··· SOURCE ···

Khiva has seen many twists and turns; while a popular trading stop for much of history, it has also been conquered and even sacked by numerous invaders, including the formidable Mongol horde. Khiva is an excellent example of a travel destination that has plenty to do and see, but that is not always first on the list of every traveller. It’s well worth catching a glimpse of the rich interplay of great empires, societies and cultures that have all added sploshes of light and shade to the haunting kanvas of this true pearl of Central Asia.
So, the city of Khiva is thousands of years old. And over time, the city eventually became a truly great metropolis. One of the most impressive things about the history of Khiva is its status as the capital of the Khanate of Khiva; although the latter situation itself only arose after the Mongols had captured the great Khwarezmid empire! Later on, in the 19th century, the Khanate became a protectorate of Russia; this was prior to being absorbed into the Soviet Union. As mentioned above, the dominance of Moscow ended when the Soviet Union finally collapsed in the early 90s.

···

▸ **SHORT TASK A**
In the passage about Khiva, what did the Khanate become in the 19th century?
▸ **SHORT TASK B**
Please carry on the passage about Khiva's history, starting after its final sentence.

··· MATERIAL ···

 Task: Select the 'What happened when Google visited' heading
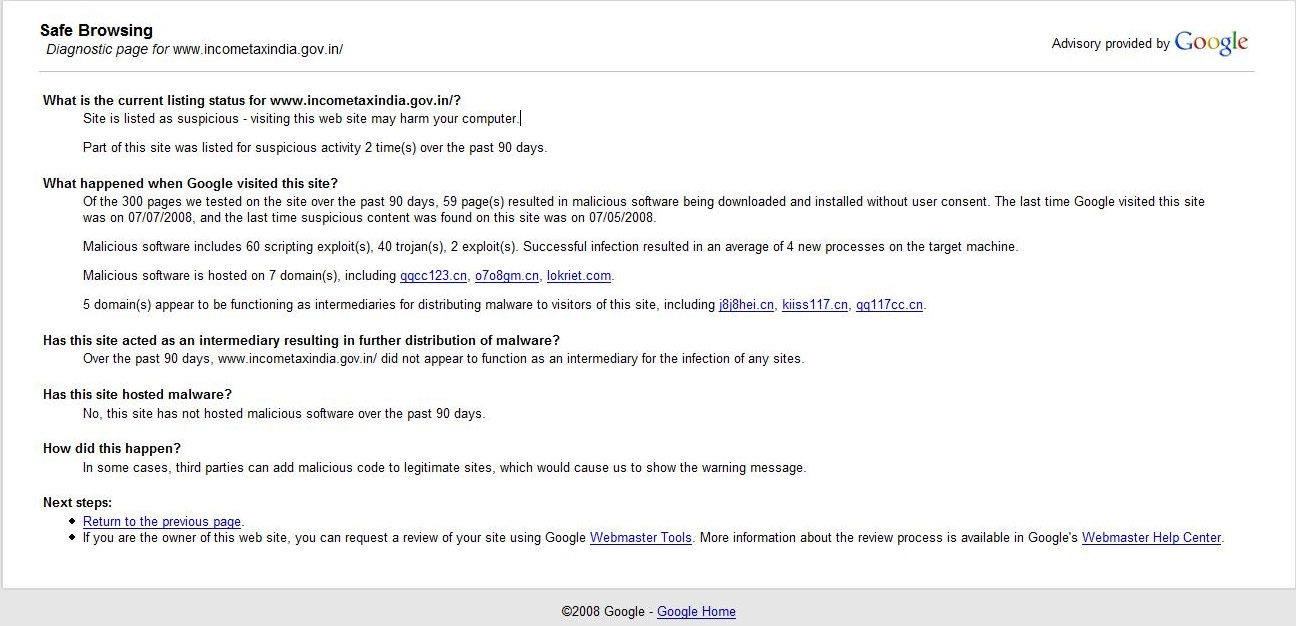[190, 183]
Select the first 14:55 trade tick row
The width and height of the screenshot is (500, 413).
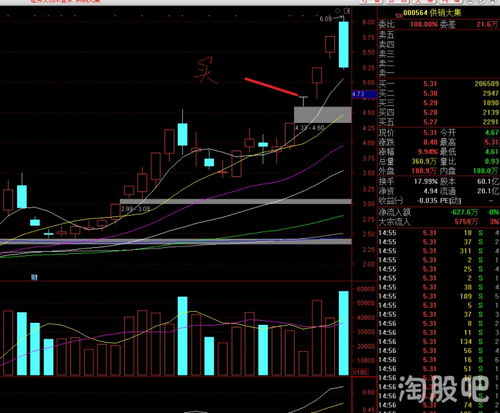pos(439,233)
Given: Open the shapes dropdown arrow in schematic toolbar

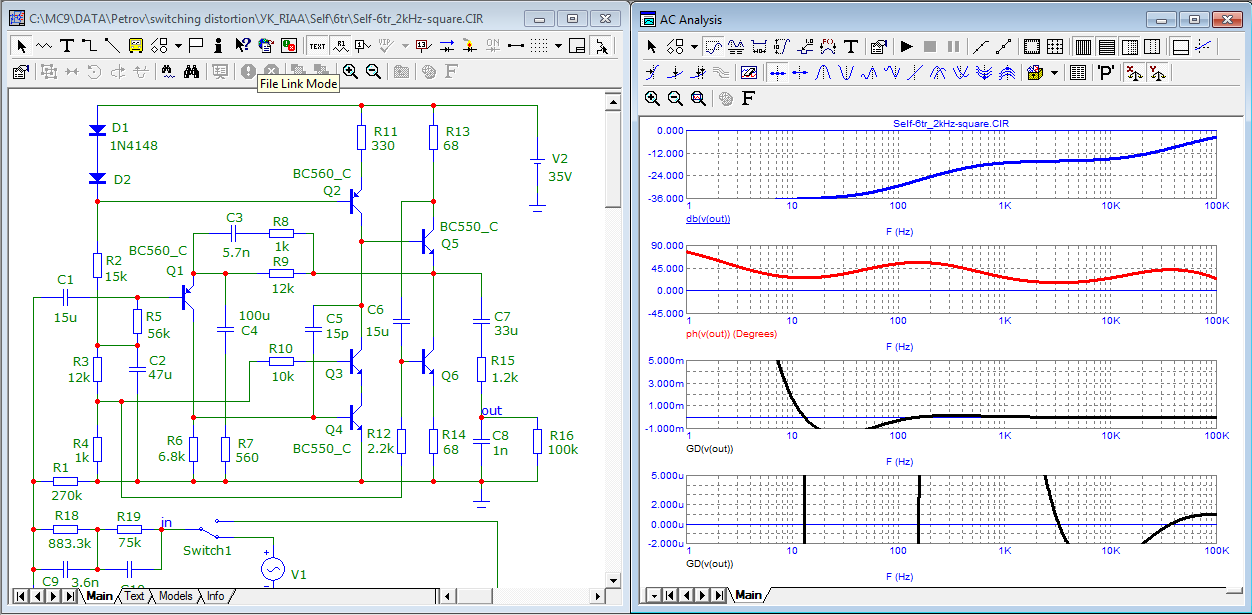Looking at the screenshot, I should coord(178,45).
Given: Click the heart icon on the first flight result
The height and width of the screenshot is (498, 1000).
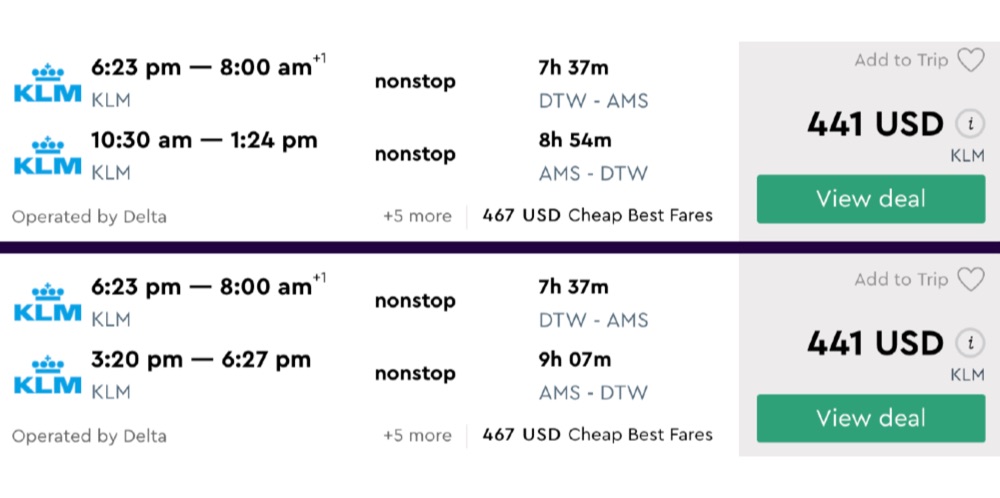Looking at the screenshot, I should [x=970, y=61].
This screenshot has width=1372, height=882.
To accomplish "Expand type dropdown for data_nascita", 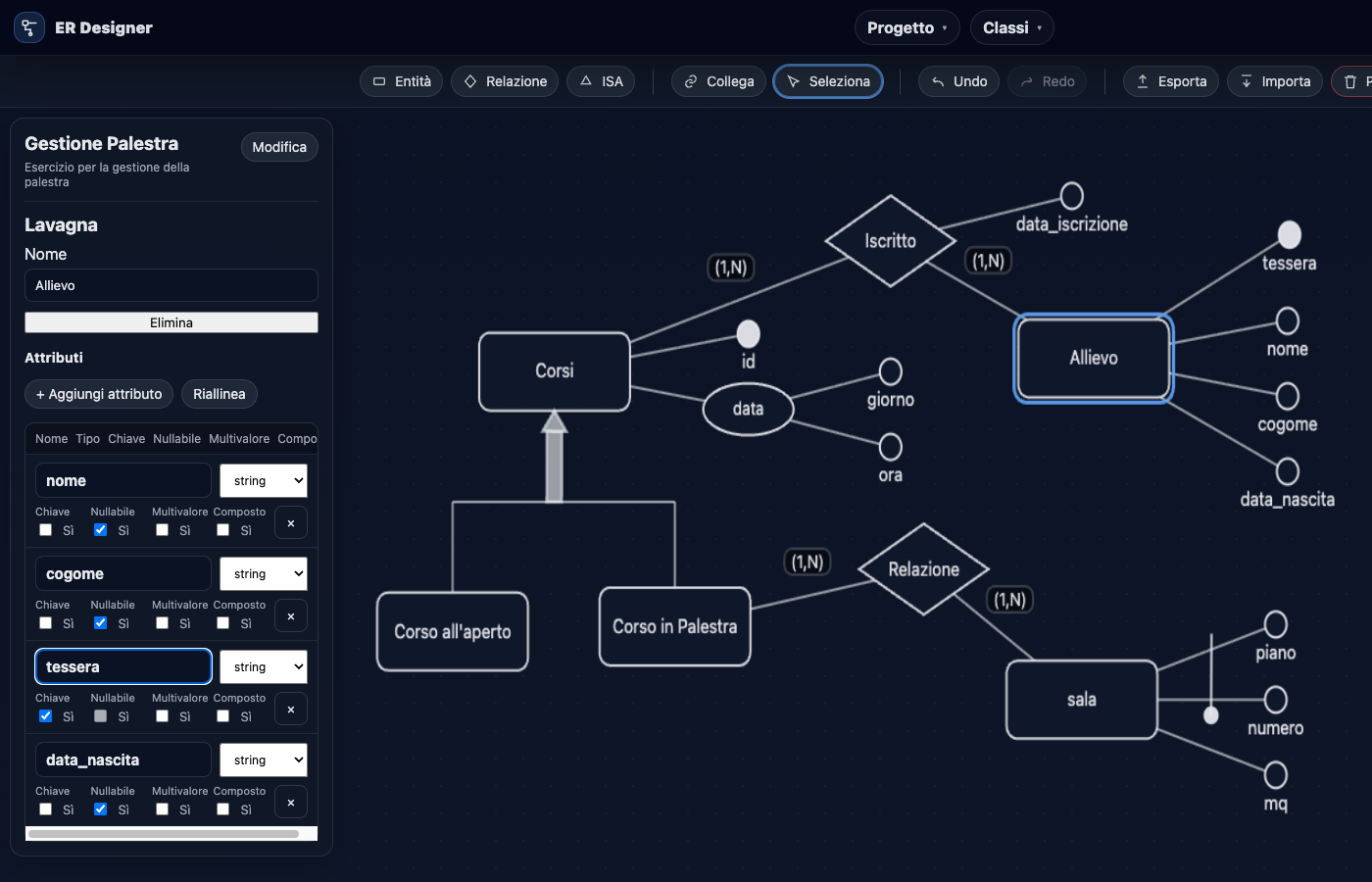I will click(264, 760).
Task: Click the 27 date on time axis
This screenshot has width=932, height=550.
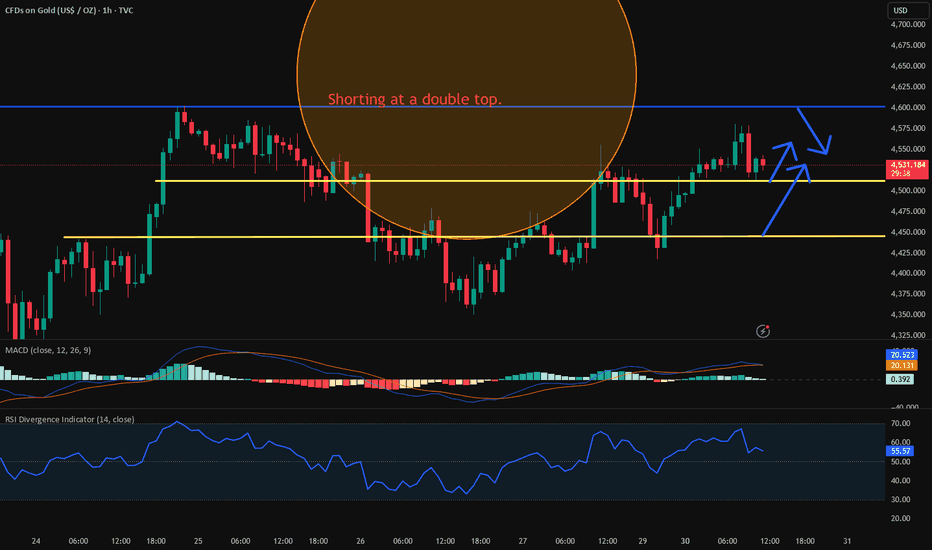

···

▸ **EXPECTED OUTPUT A**
A protectorate of Russia.

▸ **EXPECTED OUTPUT B**
One of the first things people want to know about a tourist destination is the food. Fortunately, you’re unlikely to be disappointed! Khiva has a number of interesting restaurants.
Food highlights include Plov, the national dish of Uzbekistan. It’s made of lamb, spices and vegetable, although it seems to have lots of exciting local variations. Fortunately, many restaurants are vegetarian or vegan friendly too; so don’t worry if you don’t want to eat lamb! Laghman is similar to spaghetti bolognaise. Vodka is one exciting option for drinks; but make sure you twist the bottle around your hand. If your hand goes black, that’s actually a good sign! The grease is an indicator that it has gone through a proper industrial process; if not, it might be moonshine, which is very deadly.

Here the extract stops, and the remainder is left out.